TPLO closing wedge or Closing Wedge Ostectomy Tibial Plateau Levelling Osteotomy (CWO-TPLO) was the original version of TPLO surgery that preceded the curved osteotomy Slocum TPLO procedure; the latter has since gained widespread use worldwide. CWO-TPLO was originally popular in some territories when availability of the Slocum TPLO procedure training courses, equipment and implants was limited and difficult to access. CWO-TPLO surgery offers advantages and disadvantages compared to TPLO surgery.
Advantages of CWO-TPLO surgery compared to TPLO surgery:
- CWO-TPLO is simpler to perform, there is more room for error in terms of osteotomy positioning, it requires less specialised equipment and there is arguably less risk of damage to the popliteal artery.
- CWO-TPLO can be performed in any dog, regardless of Tibial Plateau Angle (TPA). Conversely, for TPLO surgery the higher the TPA, the higher the required rotation of the tibial plateau segment for TPLO surgery therefore the less contact at the osteotomy site post rotation and reduction, and the larger the amount of tibial tuberosity that is left exposed that could potentially fracture. CWO-TPLO is arguably simpler, safer and more appropriate in dogs with high TPAs.
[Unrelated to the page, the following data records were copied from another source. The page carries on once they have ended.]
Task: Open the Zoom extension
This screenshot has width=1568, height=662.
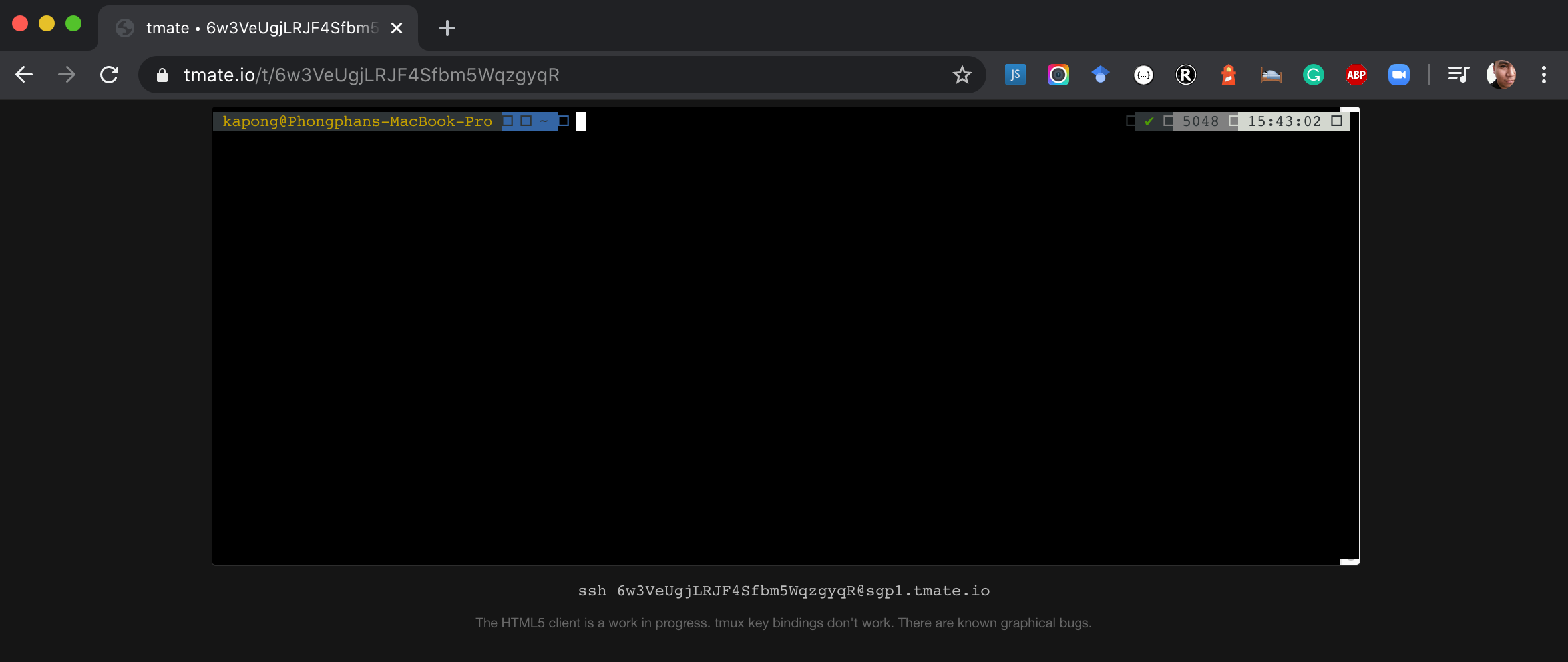Action: pos(1398,74)
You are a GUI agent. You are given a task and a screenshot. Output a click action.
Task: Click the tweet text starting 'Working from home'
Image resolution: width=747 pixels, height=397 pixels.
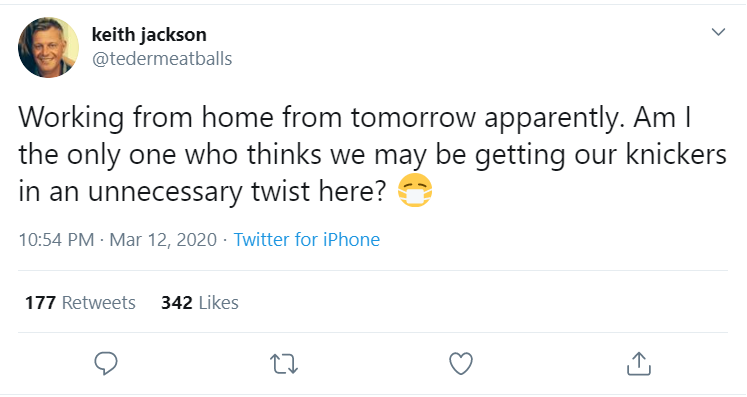point(373,154)
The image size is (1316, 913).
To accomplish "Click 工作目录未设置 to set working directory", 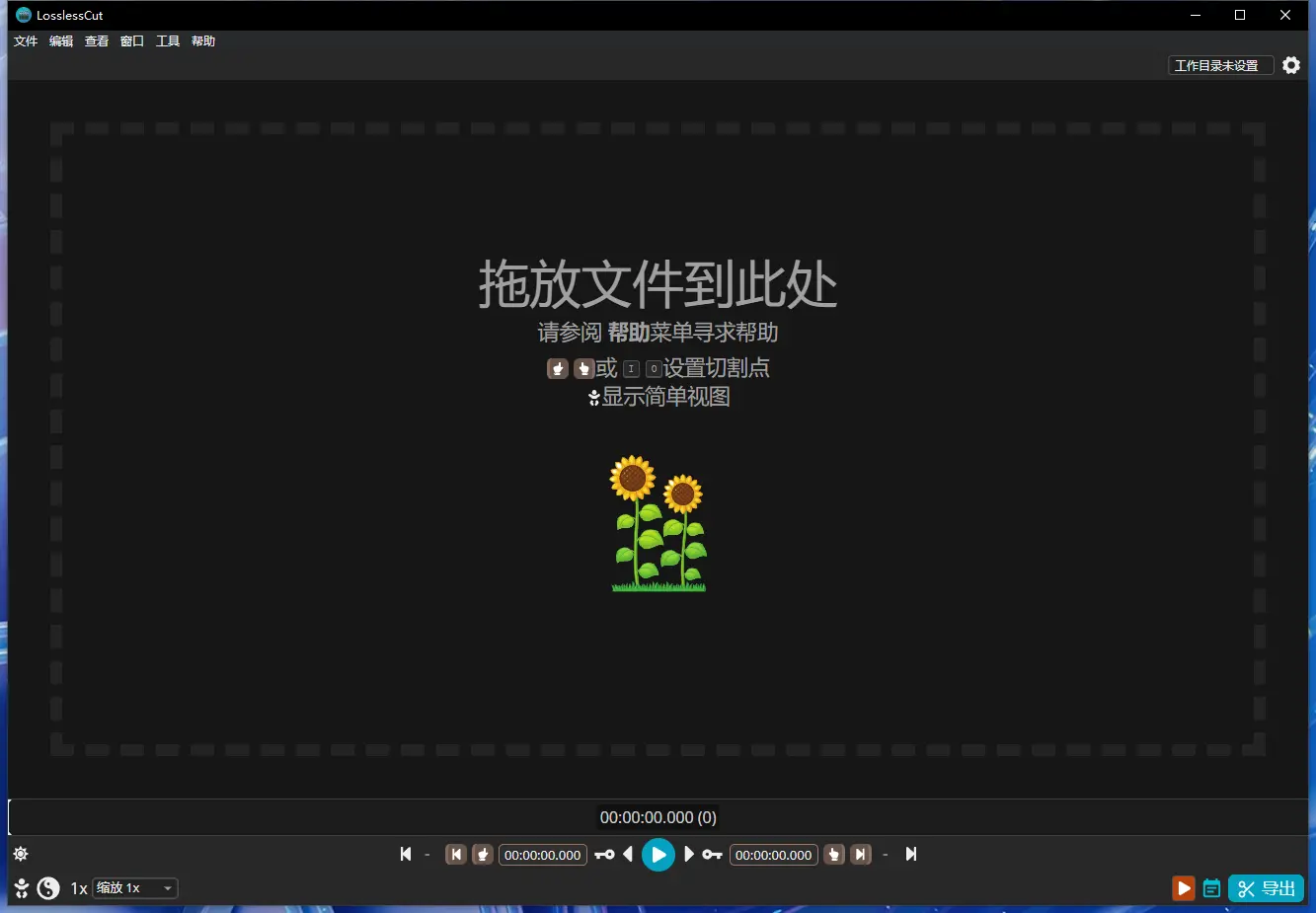I will coord(1220,64).
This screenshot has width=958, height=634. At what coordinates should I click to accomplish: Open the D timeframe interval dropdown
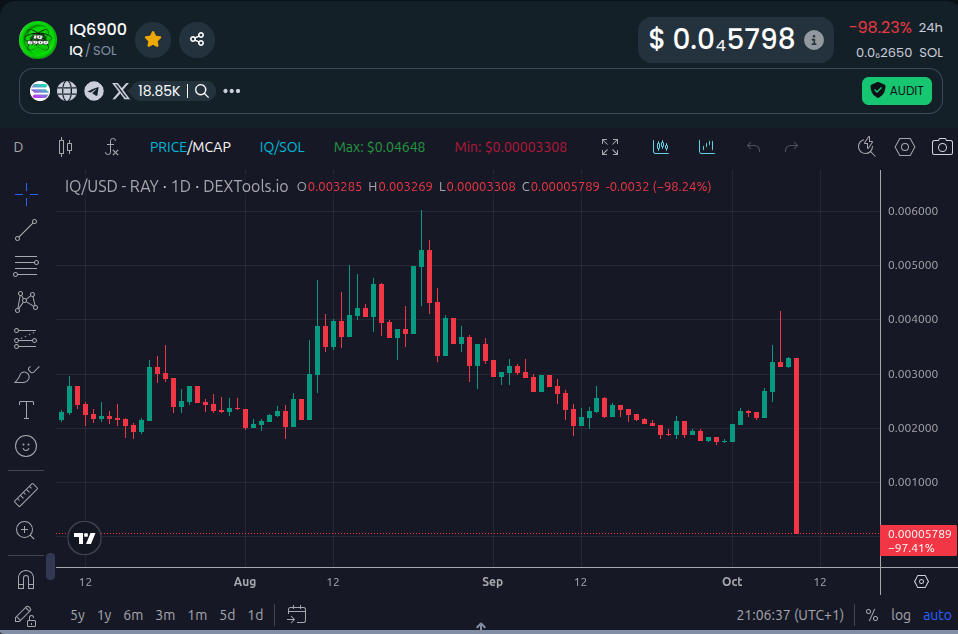18,147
However, disadvantages of CWO-TPLO surgery include:
- Post-reduction, the transverse CWO-TPLO osteotomy appears to be inherently less stable than the curved CWO-TPLO osteotomy.
- CWO-TPLO moves the distal tibia relative to the entire proximal tibia i.e. the plateau is not disassociated from the tibial tuberosity. Therefore with the greater stifle flexion that is assumed following CWO-TPLO, the tibial tuberosity assumes a more distal / flexed position relative to the femoral trochlear sulcus. In turn, the patella seems to have a more distal position in the trochlear sulcus that could approach patella baja, although this does not seem to be a clinically significant problem. Arguably this could be a positive feature as the patella may engage the femoral trochlear sulcus more reliably, making patellar luxation less likely, although this is unproven.
- It is not possible to correct concurrent cruciate ligament disease and patellar luxation with CWO-TPLO surgery as the relationship between the tibial tuberosity and the tibial plateau is not changed. In contrast, TPLO surgery separates the plateau from the tuberosity therefore it is possible to treat concurrent patellar luxation and cranial cruciate disease; the plateau is rotated to reduce the TPA and concurrently the tibial tuberosity is rotated medially, or rarely laterally.
Tips and tricks for CWO-TPLO surgery.
There are many different ways to perform this operation with subtle differences in technique. Here are some tips to make it as straightforward as possible:
- When planning the wedge, the angle of the wedge is calculated from the TPA but the size of the wedge should be smaller than a full cranio-caudal wedge of bone from he proximal tibia. This is to preserve as much bone stock as possible, and to minimise size discrepancies of the osteotomised surfaces of the proximal and distal tibia.
- Use a cranial K-wire and tension band to make osteotomy reduction easier and more stable.
- Plan and pre-place the holes for the distal K-wire and proximal tension band prior to making the osteotomy. This will make implant placement and osteotomy reduction simpler later.
- Once the ostectomy is complete, place the K-wire in the cranial cortex of the distal fragment, aim into the proximal segment, hold the osteotomy in reduction and drive the K-wire into the proximal segment. This will stabilise the reduction.
- Ensure that reduction and alignment are good, particularly that there is no axial malalignment of the tibia. Then place the cranial tension band, placing it through the hole in the tibial tuberosity proximally and the K-wire distally.
- Place the medial plate; various options are possible including a DCP, T plate, TPLO plate and locking plates. Remember that this is an inherently unstable osteotomy in the cranial to caudal plane. Coupled with a short proximal tibial segment, this makes stable fixation more of a challenge. Using locking screws proximally and/or as long a plate as possible should help to stabilise the osteotomy as good as possible.